======== Exercise input ========
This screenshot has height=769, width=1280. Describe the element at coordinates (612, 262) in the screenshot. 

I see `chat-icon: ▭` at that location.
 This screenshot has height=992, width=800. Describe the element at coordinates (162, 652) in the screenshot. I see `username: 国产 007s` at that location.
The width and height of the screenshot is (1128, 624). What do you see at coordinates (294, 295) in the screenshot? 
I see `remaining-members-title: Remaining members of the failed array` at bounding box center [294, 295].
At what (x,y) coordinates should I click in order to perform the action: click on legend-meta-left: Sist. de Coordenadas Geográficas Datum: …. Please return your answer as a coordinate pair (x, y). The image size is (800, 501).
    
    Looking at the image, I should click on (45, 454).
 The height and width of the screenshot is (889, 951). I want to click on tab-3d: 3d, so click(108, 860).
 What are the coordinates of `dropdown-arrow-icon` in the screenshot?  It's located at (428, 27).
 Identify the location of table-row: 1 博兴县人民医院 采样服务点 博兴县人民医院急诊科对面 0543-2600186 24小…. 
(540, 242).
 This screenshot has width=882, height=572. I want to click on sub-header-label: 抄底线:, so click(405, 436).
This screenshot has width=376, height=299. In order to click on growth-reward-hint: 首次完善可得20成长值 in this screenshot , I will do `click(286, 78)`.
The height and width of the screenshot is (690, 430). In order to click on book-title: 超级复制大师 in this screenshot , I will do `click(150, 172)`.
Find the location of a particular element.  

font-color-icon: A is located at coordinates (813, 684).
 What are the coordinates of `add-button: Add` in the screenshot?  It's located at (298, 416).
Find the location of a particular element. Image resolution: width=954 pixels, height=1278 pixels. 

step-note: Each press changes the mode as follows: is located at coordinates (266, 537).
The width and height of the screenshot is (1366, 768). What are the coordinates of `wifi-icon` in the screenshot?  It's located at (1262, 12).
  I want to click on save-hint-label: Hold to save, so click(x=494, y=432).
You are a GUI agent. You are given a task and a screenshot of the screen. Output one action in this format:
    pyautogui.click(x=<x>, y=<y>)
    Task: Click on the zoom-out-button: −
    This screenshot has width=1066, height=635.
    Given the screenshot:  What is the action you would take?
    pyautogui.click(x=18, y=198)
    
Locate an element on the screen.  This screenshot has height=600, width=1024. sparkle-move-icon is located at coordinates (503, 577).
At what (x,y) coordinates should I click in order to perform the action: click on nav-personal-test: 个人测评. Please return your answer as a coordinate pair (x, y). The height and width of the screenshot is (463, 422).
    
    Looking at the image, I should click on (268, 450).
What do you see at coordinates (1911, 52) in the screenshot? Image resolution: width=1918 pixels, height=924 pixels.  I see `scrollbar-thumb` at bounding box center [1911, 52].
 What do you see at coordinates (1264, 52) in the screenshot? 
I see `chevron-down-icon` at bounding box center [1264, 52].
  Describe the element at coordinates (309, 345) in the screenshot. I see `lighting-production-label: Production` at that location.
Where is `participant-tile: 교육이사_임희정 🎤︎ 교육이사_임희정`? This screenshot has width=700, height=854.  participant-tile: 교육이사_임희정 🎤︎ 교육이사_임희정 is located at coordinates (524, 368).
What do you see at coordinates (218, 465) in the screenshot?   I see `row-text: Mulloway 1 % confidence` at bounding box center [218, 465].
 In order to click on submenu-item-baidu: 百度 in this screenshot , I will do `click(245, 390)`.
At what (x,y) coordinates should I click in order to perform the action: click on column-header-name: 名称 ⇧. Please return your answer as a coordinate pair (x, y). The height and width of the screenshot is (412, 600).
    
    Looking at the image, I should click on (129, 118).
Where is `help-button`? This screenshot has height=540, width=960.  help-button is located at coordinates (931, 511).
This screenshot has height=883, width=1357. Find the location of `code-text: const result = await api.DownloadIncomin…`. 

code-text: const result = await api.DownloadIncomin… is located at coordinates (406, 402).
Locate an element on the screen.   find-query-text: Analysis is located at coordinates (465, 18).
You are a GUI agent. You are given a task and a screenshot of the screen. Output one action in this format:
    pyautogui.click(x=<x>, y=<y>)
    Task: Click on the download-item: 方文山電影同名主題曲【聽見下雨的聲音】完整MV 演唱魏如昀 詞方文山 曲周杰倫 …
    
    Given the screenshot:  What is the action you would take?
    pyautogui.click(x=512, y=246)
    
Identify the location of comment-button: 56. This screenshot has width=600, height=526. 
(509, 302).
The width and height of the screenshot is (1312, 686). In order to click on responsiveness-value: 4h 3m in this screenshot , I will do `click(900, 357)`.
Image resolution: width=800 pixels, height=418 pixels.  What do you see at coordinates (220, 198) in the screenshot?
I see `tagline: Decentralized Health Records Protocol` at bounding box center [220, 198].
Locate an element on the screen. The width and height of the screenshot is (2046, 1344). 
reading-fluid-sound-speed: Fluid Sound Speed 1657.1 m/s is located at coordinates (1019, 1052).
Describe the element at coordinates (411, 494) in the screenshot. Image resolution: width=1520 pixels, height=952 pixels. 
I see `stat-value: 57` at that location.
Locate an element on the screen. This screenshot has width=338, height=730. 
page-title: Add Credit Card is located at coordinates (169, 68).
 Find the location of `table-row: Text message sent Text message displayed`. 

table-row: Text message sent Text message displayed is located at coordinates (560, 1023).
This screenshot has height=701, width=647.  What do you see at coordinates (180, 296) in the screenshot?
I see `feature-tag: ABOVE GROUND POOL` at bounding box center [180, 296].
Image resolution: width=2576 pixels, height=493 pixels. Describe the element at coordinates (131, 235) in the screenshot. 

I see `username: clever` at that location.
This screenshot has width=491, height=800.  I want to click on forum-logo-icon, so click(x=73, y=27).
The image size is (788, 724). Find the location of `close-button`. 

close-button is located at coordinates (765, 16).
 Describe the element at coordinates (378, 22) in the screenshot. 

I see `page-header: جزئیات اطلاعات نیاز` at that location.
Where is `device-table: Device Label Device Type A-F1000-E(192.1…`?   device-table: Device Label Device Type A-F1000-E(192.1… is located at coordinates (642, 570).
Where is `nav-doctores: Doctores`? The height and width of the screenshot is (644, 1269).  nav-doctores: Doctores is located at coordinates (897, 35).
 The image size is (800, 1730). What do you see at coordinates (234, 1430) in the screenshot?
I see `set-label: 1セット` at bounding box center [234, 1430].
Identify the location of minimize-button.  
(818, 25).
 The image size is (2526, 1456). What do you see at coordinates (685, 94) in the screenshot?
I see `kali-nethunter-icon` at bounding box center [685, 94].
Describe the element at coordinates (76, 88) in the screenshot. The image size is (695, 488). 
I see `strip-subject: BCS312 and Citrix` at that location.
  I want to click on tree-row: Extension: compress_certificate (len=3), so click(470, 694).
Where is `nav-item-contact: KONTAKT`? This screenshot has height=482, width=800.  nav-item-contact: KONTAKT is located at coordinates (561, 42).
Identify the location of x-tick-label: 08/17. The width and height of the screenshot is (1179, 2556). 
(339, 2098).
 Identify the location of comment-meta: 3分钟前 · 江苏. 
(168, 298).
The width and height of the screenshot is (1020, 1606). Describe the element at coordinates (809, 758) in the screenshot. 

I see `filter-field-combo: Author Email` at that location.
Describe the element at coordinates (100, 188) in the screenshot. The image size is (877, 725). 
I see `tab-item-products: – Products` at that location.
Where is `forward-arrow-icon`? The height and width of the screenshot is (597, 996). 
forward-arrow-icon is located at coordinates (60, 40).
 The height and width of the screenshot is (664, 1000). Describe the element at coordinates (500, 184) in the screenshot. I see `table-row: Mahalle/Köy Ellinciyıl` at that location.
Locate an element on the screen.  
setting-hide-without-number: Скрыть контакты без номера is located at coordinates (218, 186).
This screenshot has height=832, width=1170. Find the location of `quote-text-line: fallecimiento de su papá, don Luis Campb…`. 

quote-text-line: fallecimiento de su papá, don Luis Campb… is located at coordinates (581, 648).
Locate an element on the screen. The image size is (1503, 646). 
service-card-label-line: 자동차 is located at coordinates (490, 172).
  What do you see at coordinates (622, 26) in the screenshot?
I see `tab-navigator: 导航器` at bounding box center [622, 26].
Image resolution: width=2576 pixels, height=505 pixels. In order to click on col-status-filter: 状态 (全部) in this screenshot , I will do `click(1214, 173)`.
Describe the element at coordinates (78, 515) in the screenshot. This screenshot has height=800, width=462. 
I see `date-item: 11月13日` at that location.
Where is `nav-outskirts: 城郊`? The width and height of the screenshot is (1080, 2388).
========
* **Task details**
Please return the part of the listing that opens with its first line and closes with the line containing "center [294, 295].", copying those lines exactly and nothing else.

* **Worked solution**
This screenshot has height=769, width=1280. Describe the element at coordinates (612, 262) in the screenshot. 

I see `chat-icon: ▭` at that location.
 This screenshot has height=992, width=800. Describe the element at coordinates (162, 652) in the screenshot. I see `username: 国产 007s` at that location.
The width and height of the screenshot is (1128, 624). What do you see at coordinates (294, 295) in the screenshot? 
I see `remaining-members-title: Remaining members of the failed array` at bounding box center [294, 295].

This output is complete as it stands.